For two years, the density of traffic on Connecticut Avenue -- three lanes each way -- often befuddled the cameras set up to catch speeding drivers. If a speeding vehicle triggered a camera and the photo showed two or three cars, who knew which one was speeding?

Everyone got off the hook.

Now, Chevy Chase Village is about to use lasers to catch you.

Laser speed cameras are common in Europe, but the majority of speed cameras used in this region, and most of the United States, employ radar to trigger the shutter. Whatever is going too fast -- a bird, a plane, Superman or a Subaru -- gets its picture taken. The laser camera, however, will tell you how fast each is going.

So, if the church lady who minds the speed limit is being passed by a pair of street racers on Connecticut Avenue, Police Chief Roy A. Gordon can make sure the guilty get punished.

"Right now, we're not getting 35 to 38 percent of violators," Gordon said. "Now we'll be able to get them all."

Two new laser-driven cameras might be ready for use by Friday, replacing a pair that use radar and have been in place since 2007 slightly more than a quarter of a mile north of Chevy Chase Circle.

Enforcing the 30 mph speed limit on the half-mile stretch of Connecticut Avenue that passes through the village presents a challenge for Gordon. The lanes are more than two feet narrower than the norm, there is no shoulder and up to 30,000 drivers use the road every day, he said.

"If an officer pulls a car over, we get calls saying, 'You're screwing up traffic,' " Gordon said.

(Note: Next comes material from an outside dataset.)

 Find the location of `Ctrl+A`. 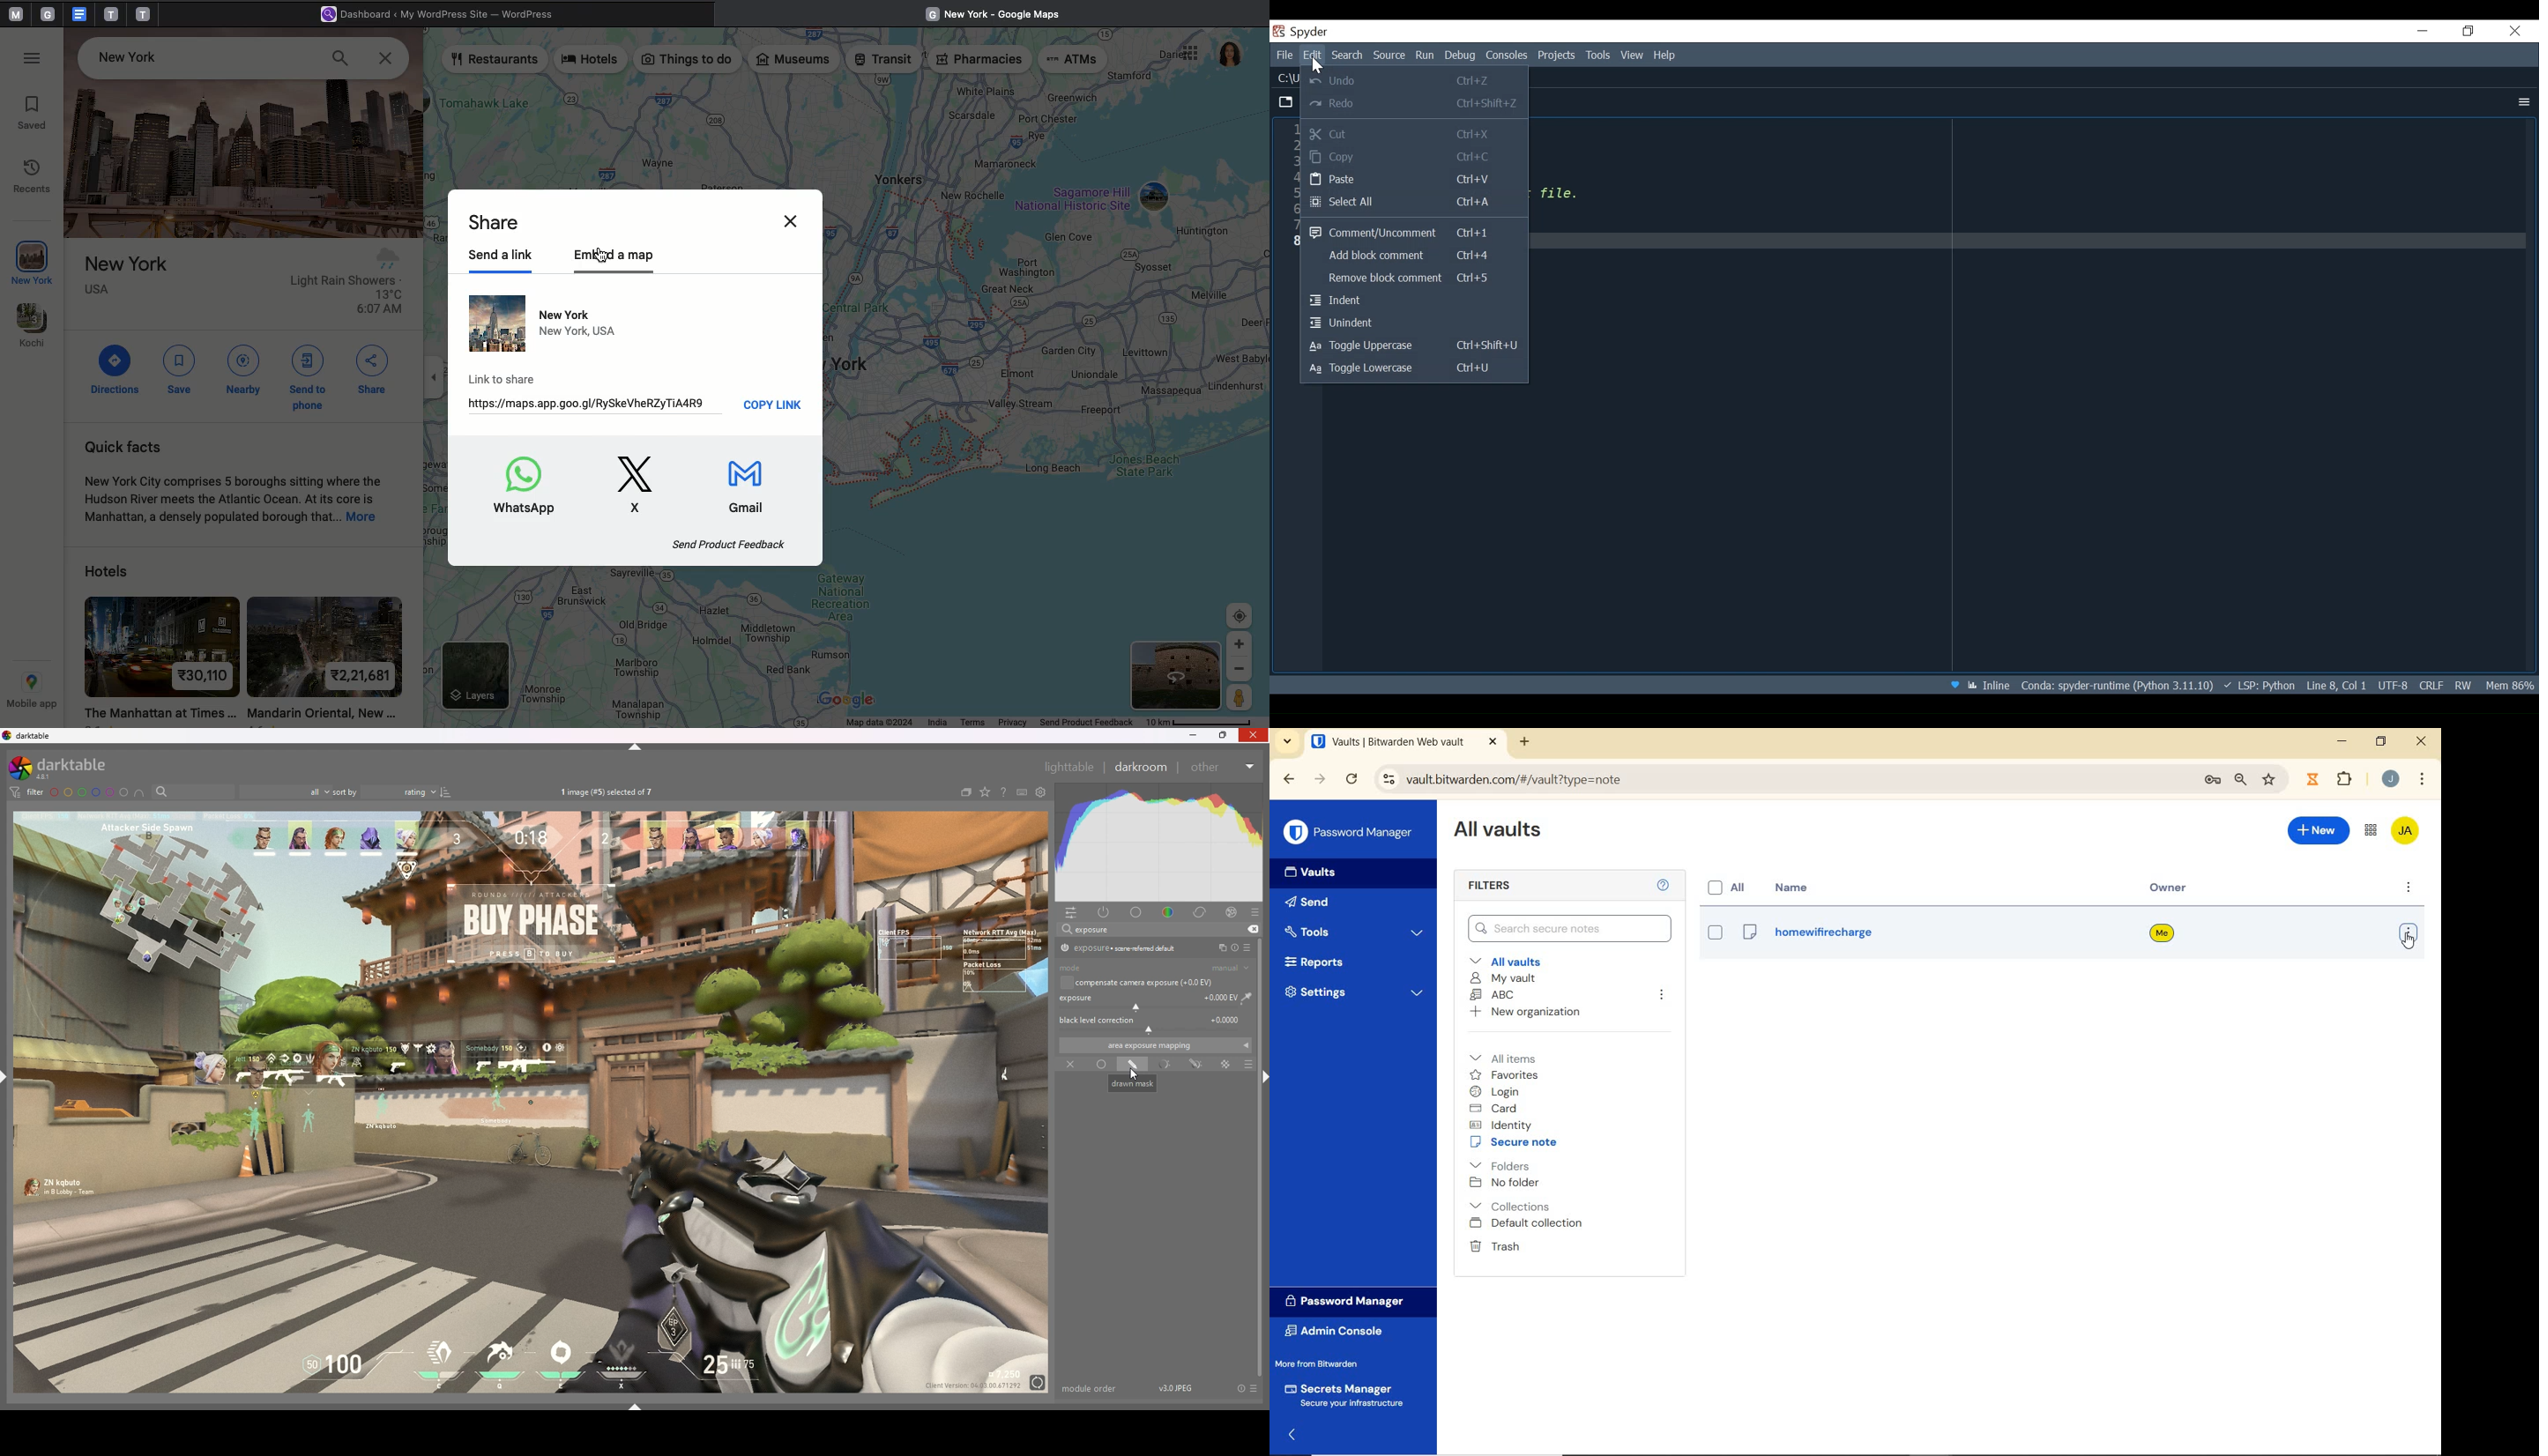

Ctrl+A is located at coordinates (1476, 202).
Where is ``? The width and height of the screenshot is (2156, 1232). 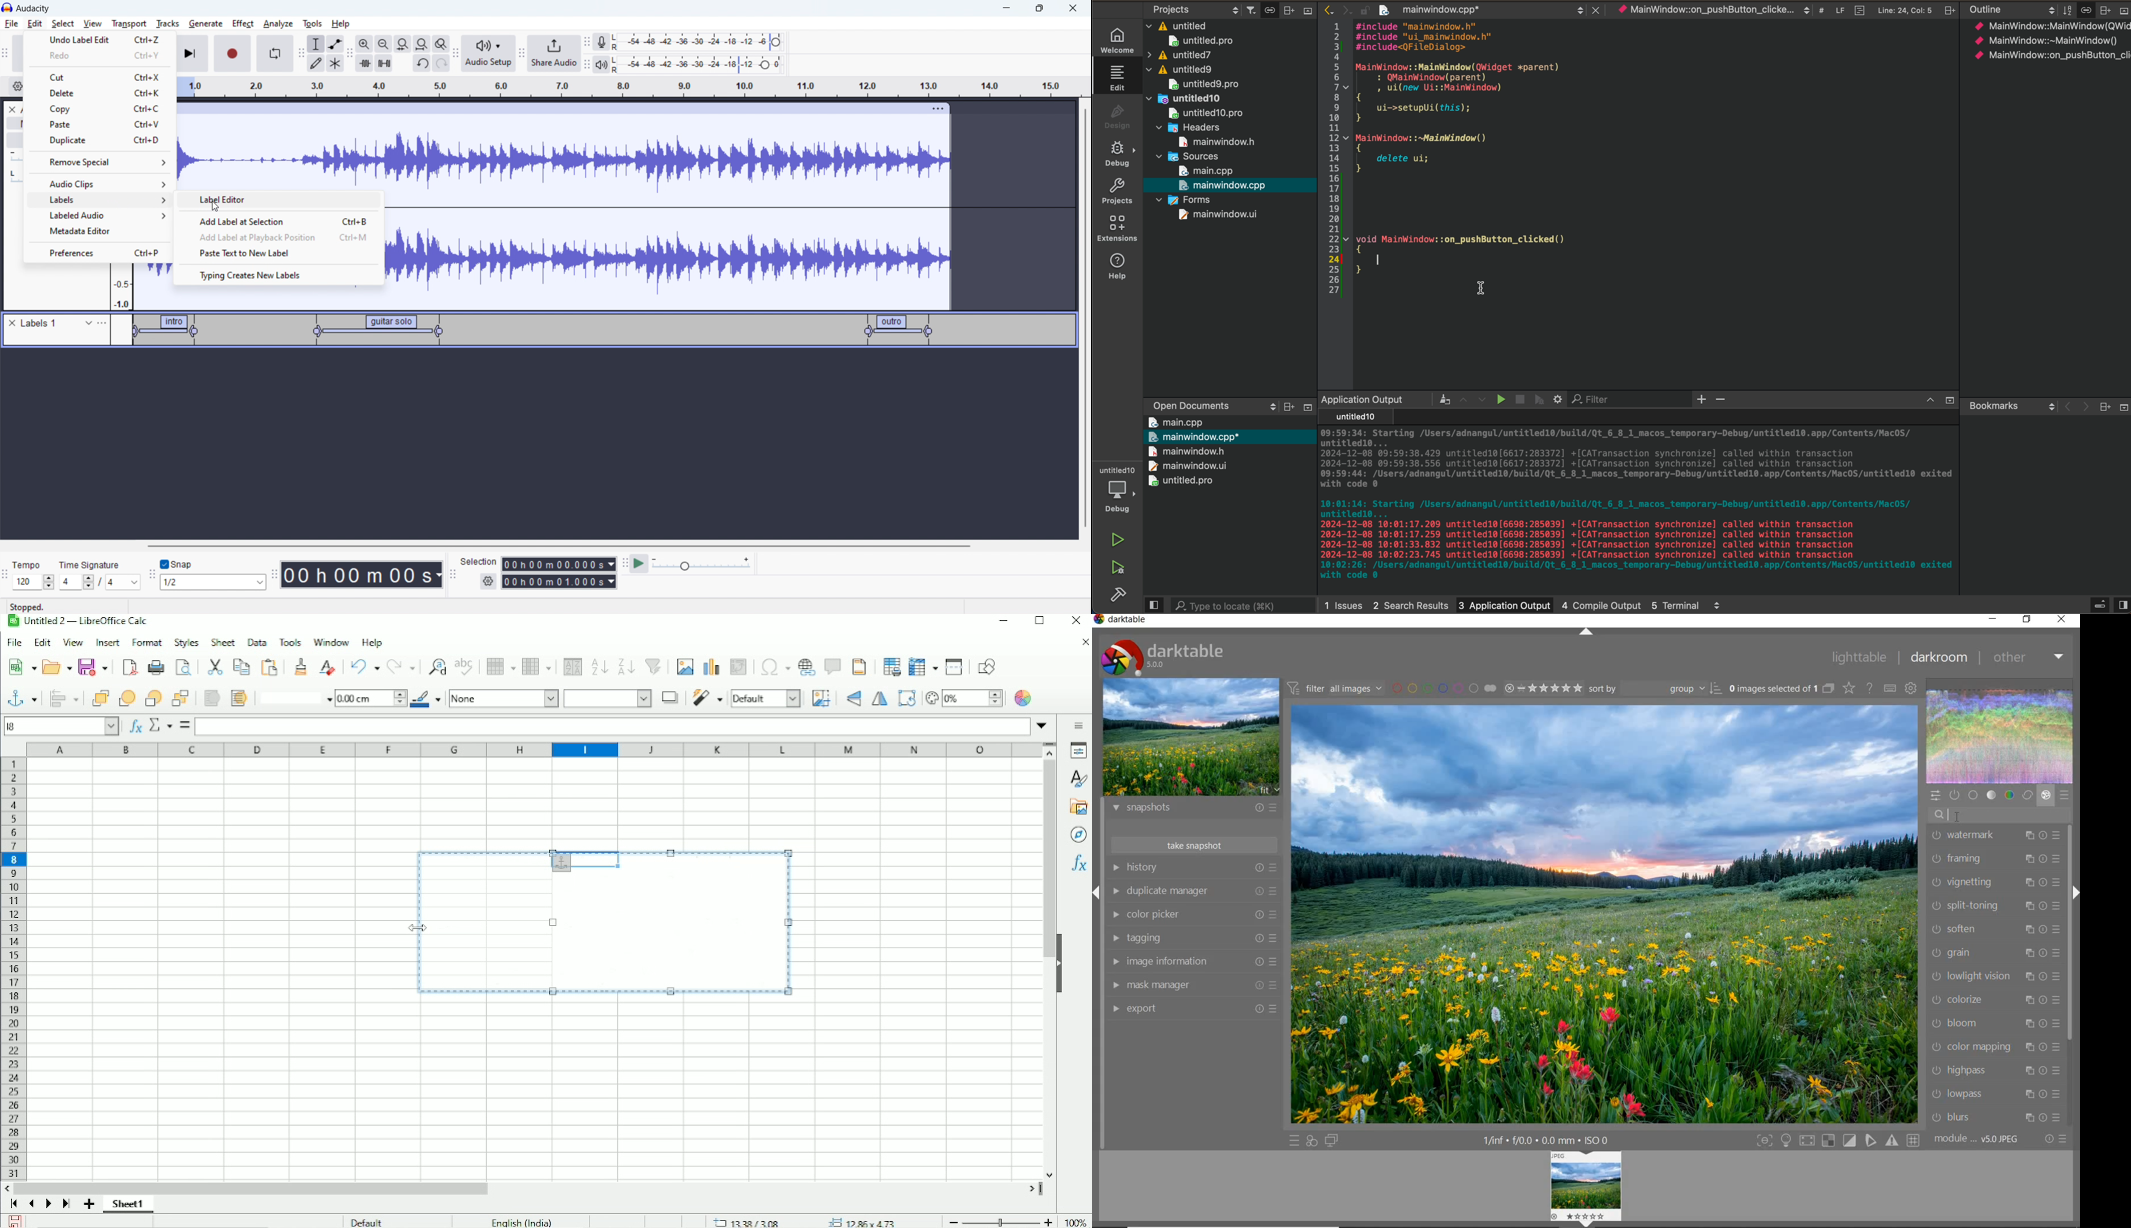
 is located at coordinates (2122, 407).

Speeding decreased sharply after commuters became attuned to the flash of the speed cameras, Gordon said, but he sends from 150 to 200 citations, which carry a $40 fine, each week. He noticed some alert drivers were slowing down until they were clear of the cameras and then hitting the gas, so he occasionally bookends the fixed cameras with a pair of portable ones.

"You can look us up on any one of those speed-trap Web sites," Gordon said matter-of-factly. He's about to put two new portable laser cameras to use this week, too.

The District and Montgomery County use radar cameras. Speed cameras will be allowed in the rest of Maryland starting Oct. 1, but their use isn't permitted in Virginia.

Speeding tickets delivered by the postman tend to upset people more than those handed to them by a uniformed officer.

"There's been a big backlash in Great Britain, where they have 6,000 cameras on that little tiny island," said Joe Scott, who just returned from London. "They've been putting tires around the [camera] posts and setting them on fire, and they've been spray painted."

Scott takes note of this because his company, PhantomAlert, markets products designed to warn drivers when they approach a speed or red-light camera. He says laser cameras will help his business.

"It's an arms race," he said. "They deploy this new technology, and we upgrade, too, so that you can keep your hard-earned cash in your pocket."